Compact Multi-Label Learning

Authors

  • Xiaobo Shen Nanyang Technological University
  • Weiwei Liu The University of New South Wales
  • Ivor Tsang University of Technology Sydney
  • Quan-Sen Sun Nanjing University of Science and Technology
  • Yew-Soon Ong Nanyang Technological University

Abstract

Embedding methods have shown promising performance in multi-label prediction, as they can discover the dependency of labels. Most embedding methods cannot well align the input and output, which leads to degradation in prediction performance. Besides, they suffer from expensive prediction computational costs when applied to large-scale datasets.
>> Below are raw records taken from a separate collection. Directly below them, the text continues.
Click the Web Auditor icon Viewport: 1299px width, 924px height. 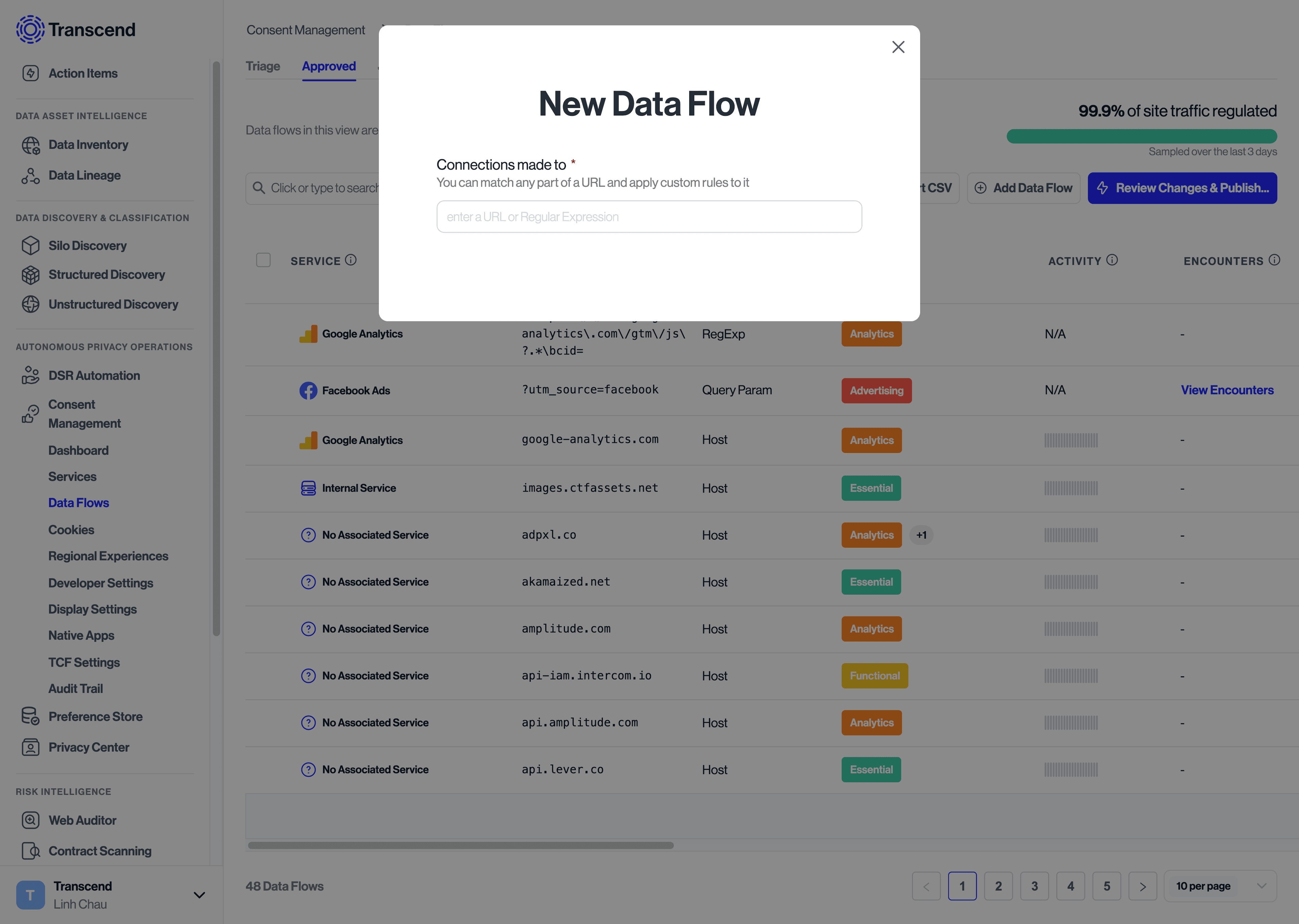31,820
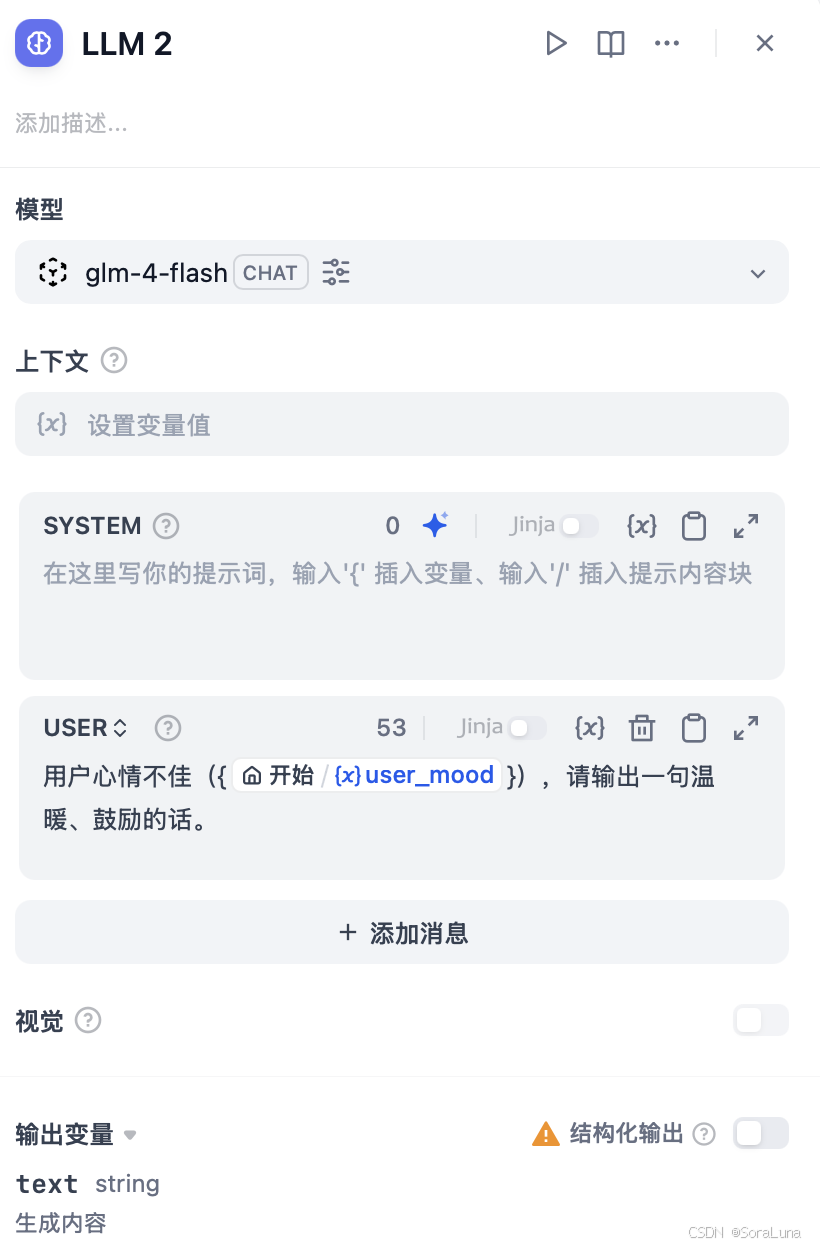Viewport: 820px width, 1248px height.
Task: Enable Jinja switch in USER message
Action: [527, 728]
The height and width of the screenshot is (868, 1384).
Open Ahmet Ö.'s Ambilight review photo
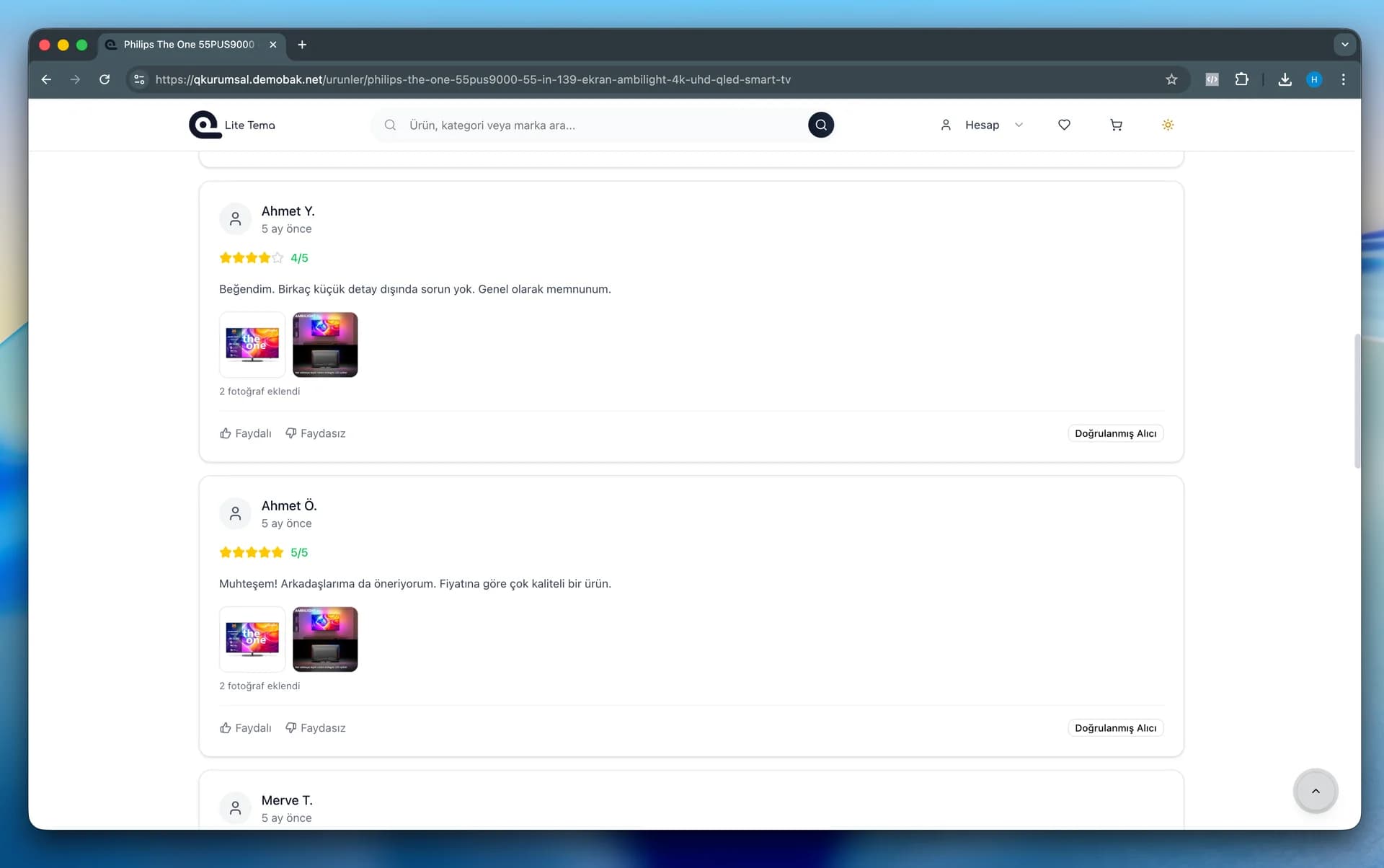(x=325, y=639)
To address the above issues, this paper proposes a Co-Hashing (CoH) method by formulating multi-label learning from the perspective of cross-view learning. CoH first regards the input and output as two views, and then aims to learn a common latent hamming space, where input and output pairs are compressed into compact binary embeddings. CoH enjoys two key benefits: 1) the input and output can be well aligned, and their correlations are explored; 2) the prediction is very efficient using fast cross-view kNN search in the hamming space. Moreover, we provide the generalization error bound for our method. Extensive experiments on eight real-world datasets demonstrate the superiority of the proposed CoH over the state-of-the-art methods in terms of both prediction accuracy and efficiency.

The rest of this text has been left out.